Using hadoop, divide and conquer -- edulix

   1 [18:56] <kim0> Next up is Edulix .. Presenting "Hadoop" The ultimate hammer to bang on big data :)
   2 [18:56] <ClassBot> There are 5 minutes remaining in the current session.
   3 [19:00] <Edulix> hello people, thanks for your assistance. this is the session titled "Using hadoop, divide and conquer"
   4 [19:01] <Edulix> kim0 told me about these ubuntu cloud sessions, and kidly asked me to do a talk over hadoop, so here I am  =)

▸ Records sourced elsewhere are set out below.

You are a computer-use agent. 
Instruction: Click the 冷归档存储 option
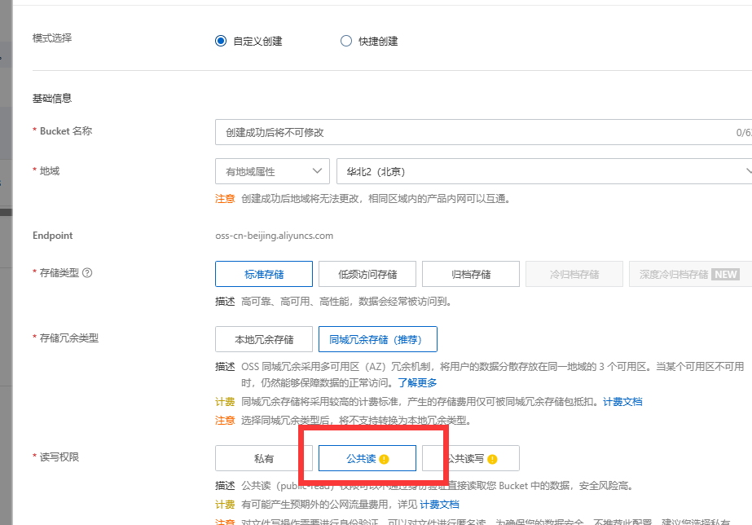coord(574,274)
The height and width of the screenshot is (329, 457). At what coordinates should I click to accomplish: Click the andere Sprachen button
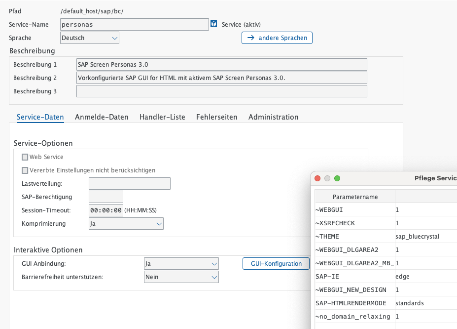277,38
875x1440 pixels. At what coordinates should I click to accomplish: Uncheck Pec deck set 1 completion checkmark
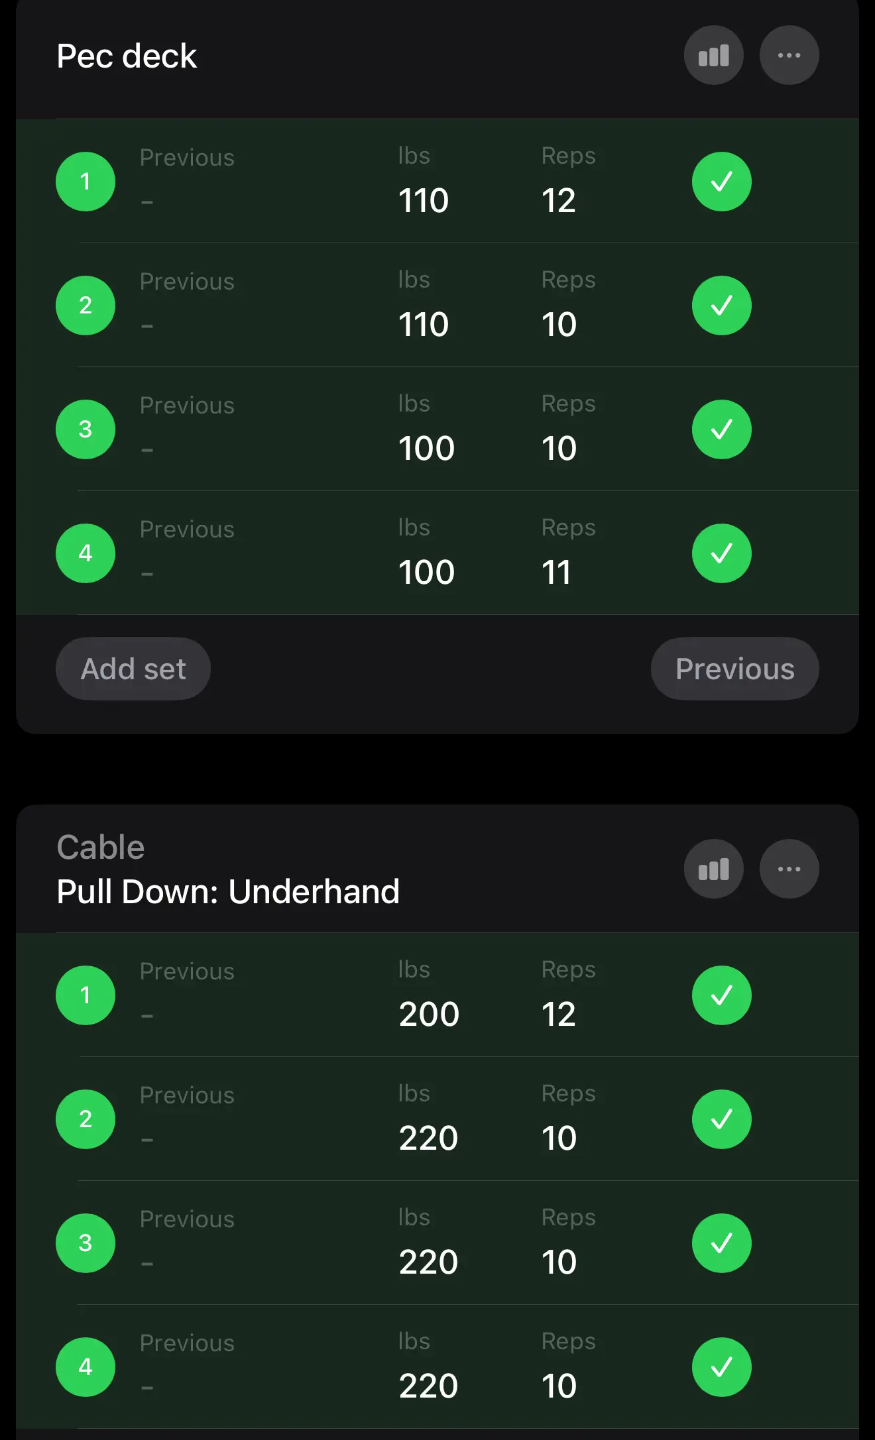click(721, 182)
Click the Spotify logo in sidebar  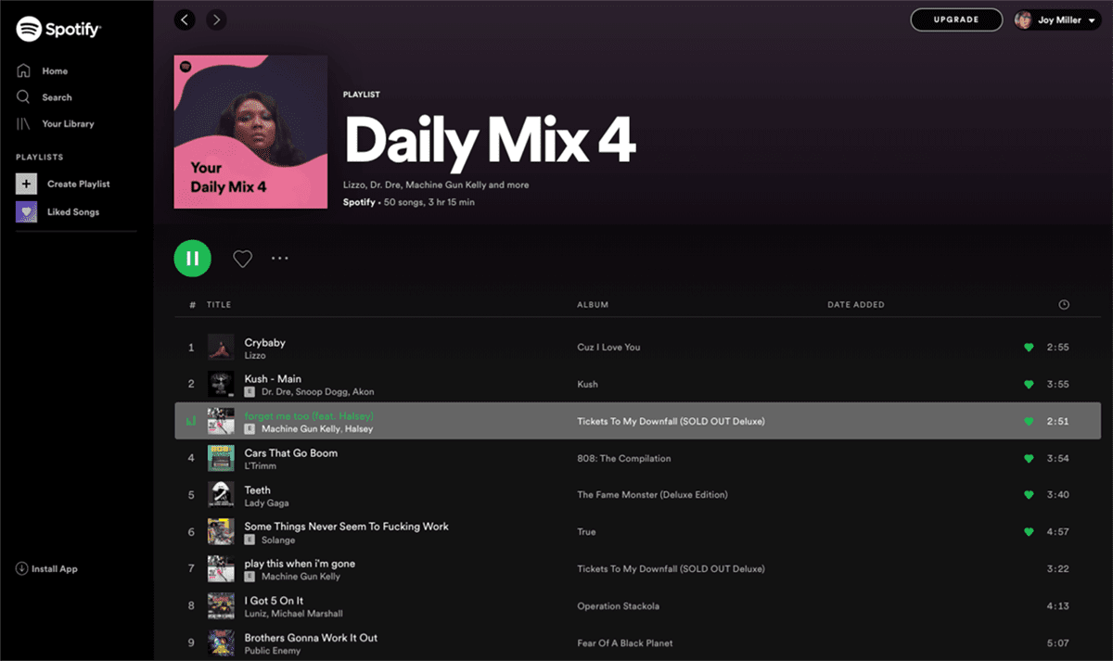click(58, 30)
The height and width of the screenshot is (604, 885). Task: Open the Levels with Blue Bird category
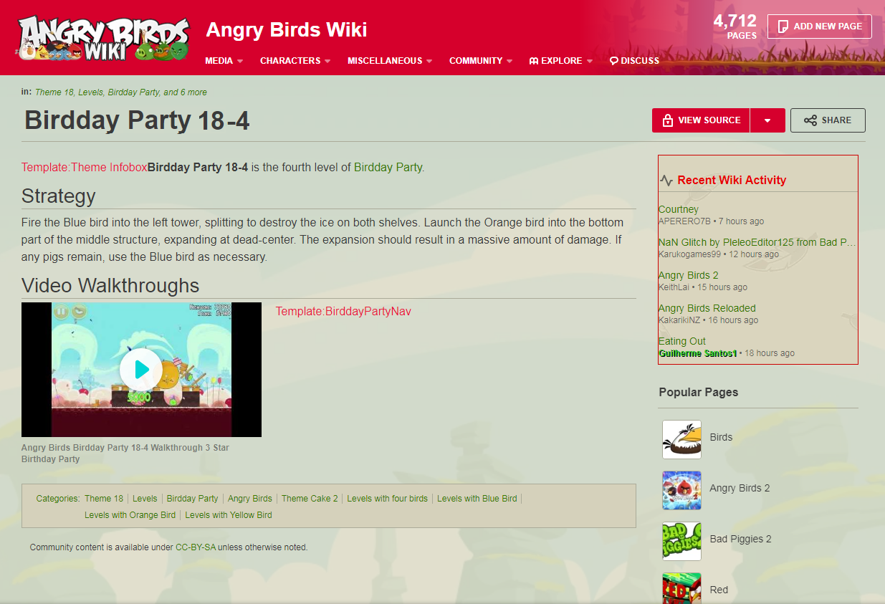(x=477, y=499)
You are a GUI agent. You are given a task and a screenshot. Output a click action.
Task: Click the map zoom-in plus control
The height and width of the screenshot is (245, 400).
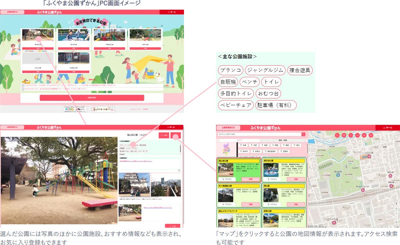pyautogui.click(x=396, y=213)
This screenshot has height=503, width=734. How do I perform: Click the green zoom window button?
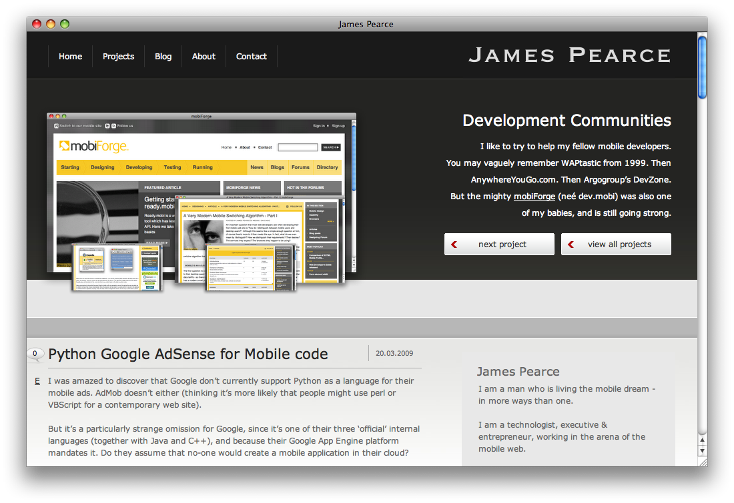(65, 24)
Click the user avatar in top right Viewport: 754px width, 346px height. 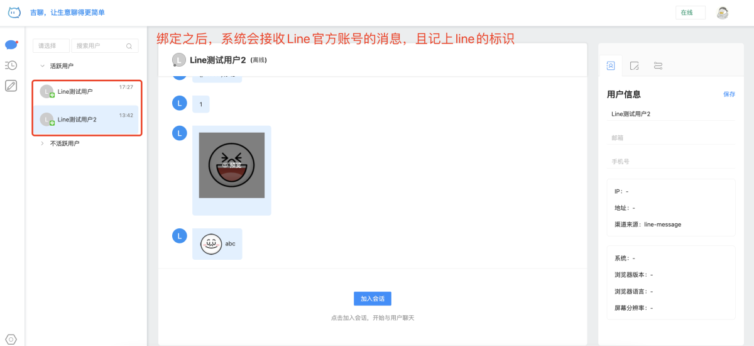point(723,13)
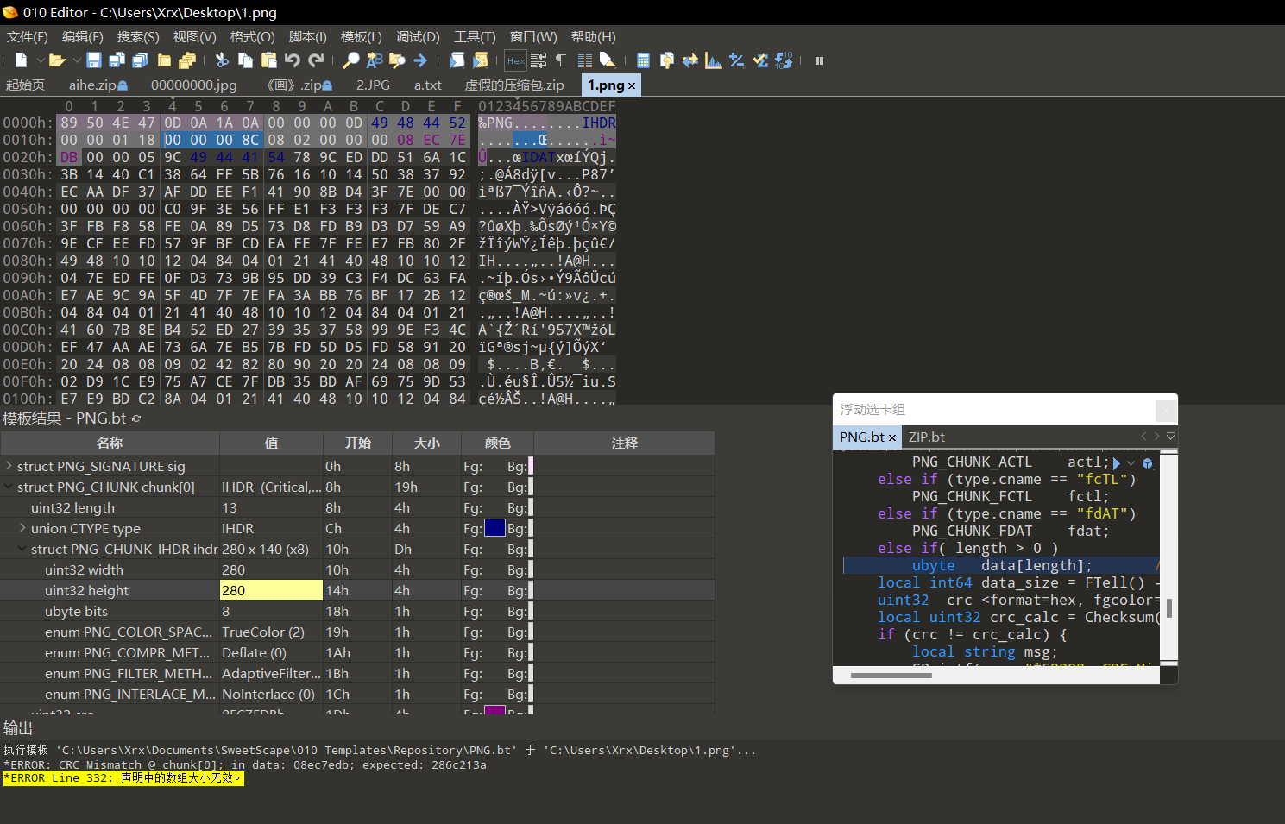Open the Calculator tool icon
The image size is (1285, 824).
click(643, 60)
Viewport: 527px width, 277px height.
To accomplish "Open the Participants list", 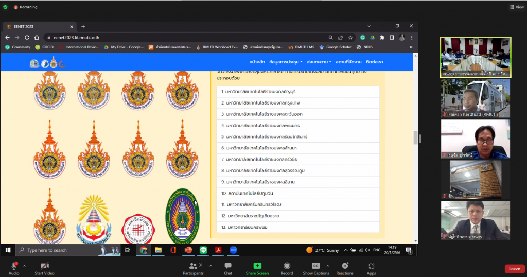I will (x=193, y=266).
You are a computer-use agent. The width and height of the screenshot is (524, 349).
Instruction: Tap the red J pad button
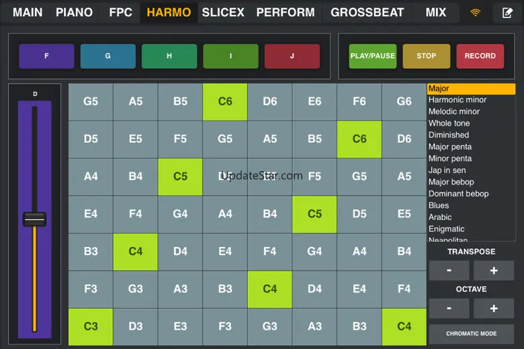tap(292, 56)
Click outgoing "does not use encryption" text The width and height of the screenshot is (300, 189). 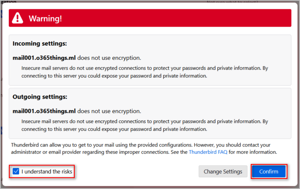[109, 111]
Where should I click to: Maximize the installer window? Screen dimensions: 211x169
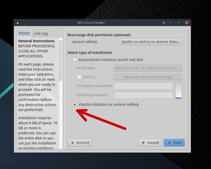click(x=179, y=23)
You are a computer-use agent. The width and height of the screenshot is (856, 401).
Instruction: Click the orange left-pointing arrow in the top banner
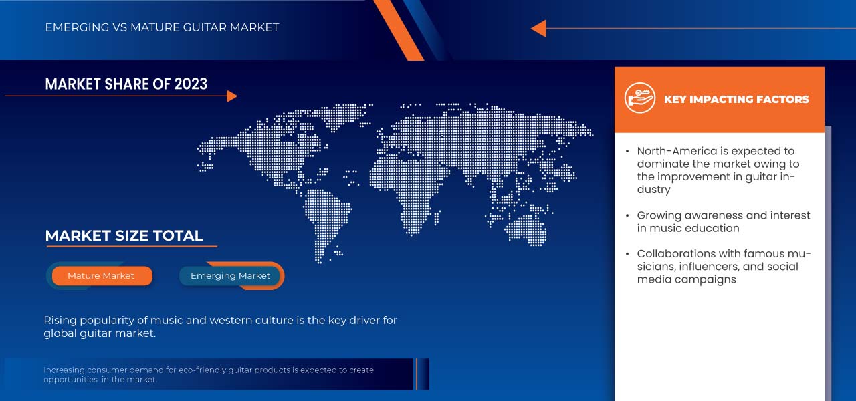click(539, 28)

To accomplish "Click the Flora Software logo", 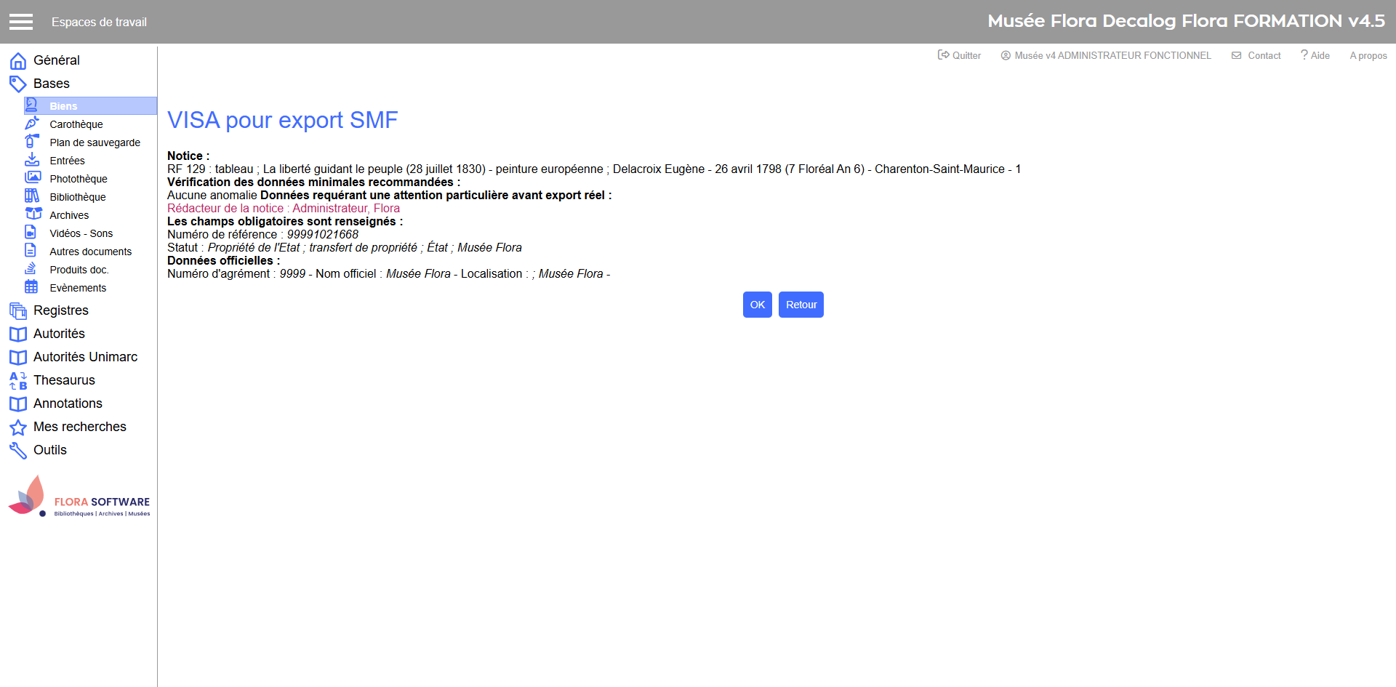I will coord(79,497).
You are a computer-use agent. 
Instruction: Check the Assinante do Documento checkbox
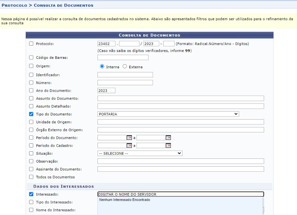[31, 169]
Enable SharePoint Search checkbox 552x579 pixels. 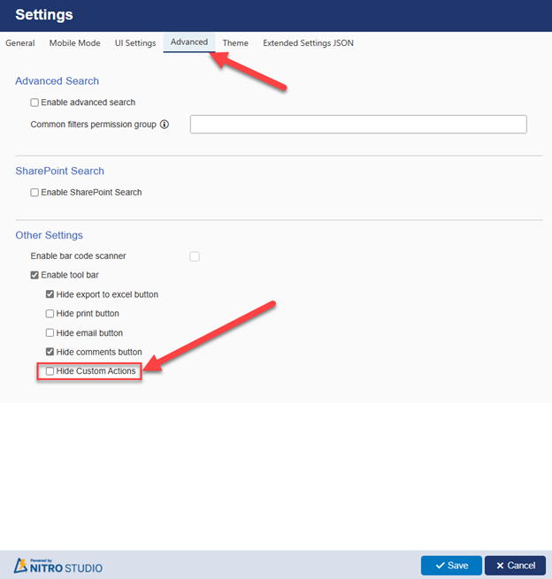[x=35, y=193]
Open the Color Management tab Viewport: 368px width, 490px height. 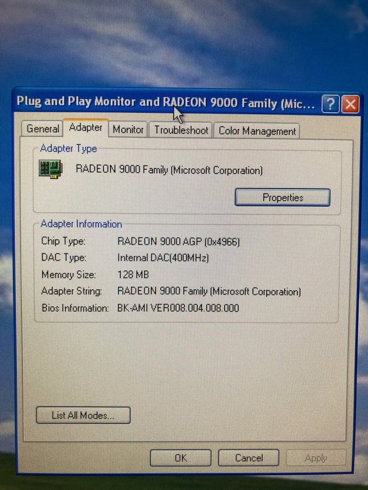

   5 === ChanServ changed the topic of #ubuntu-classroom to: Welcome to the Ubuntu Classroom - || Support in #ubuntu || Upcoming Schedule: || Questions in #ubuntu-classroom-chat || Event: Ubuntu Cloud Days - Current Session: Using hadoop, divide and conquer - Instructors: edulix
   6 [19:01] <Edulix> first I must say that I am in no way a hadoop expert, as I have been working with hadoop just for a bit over a month
   7 [19:01] <ClassBot> Logs for this session will be available at following the conclusion of the session.
   8 [19:02] <Edulix> but I hope that I can help to show you a bit of hadoop and ease the learning curve for those who want to use it
   9 [19:03] <Edulix> I'm going to base this talk in the hadoop tutorial available in as it helped me a lot, but it's a bit dense, so I'll do a resumed version
  10 [19:03] <Edulix> So what's hadoop anyway?
  11 [19:03] <Edulix> it's a large-scale distributed batch processing infrastructure, designed to efficiently distribute large amounts of work across a set of machines
  12 [19:03] <Edulix> here large amounts of work means really really large
  13 [19:04] <Edulix> Hundreds of gigabytes of data is low end for hadoop!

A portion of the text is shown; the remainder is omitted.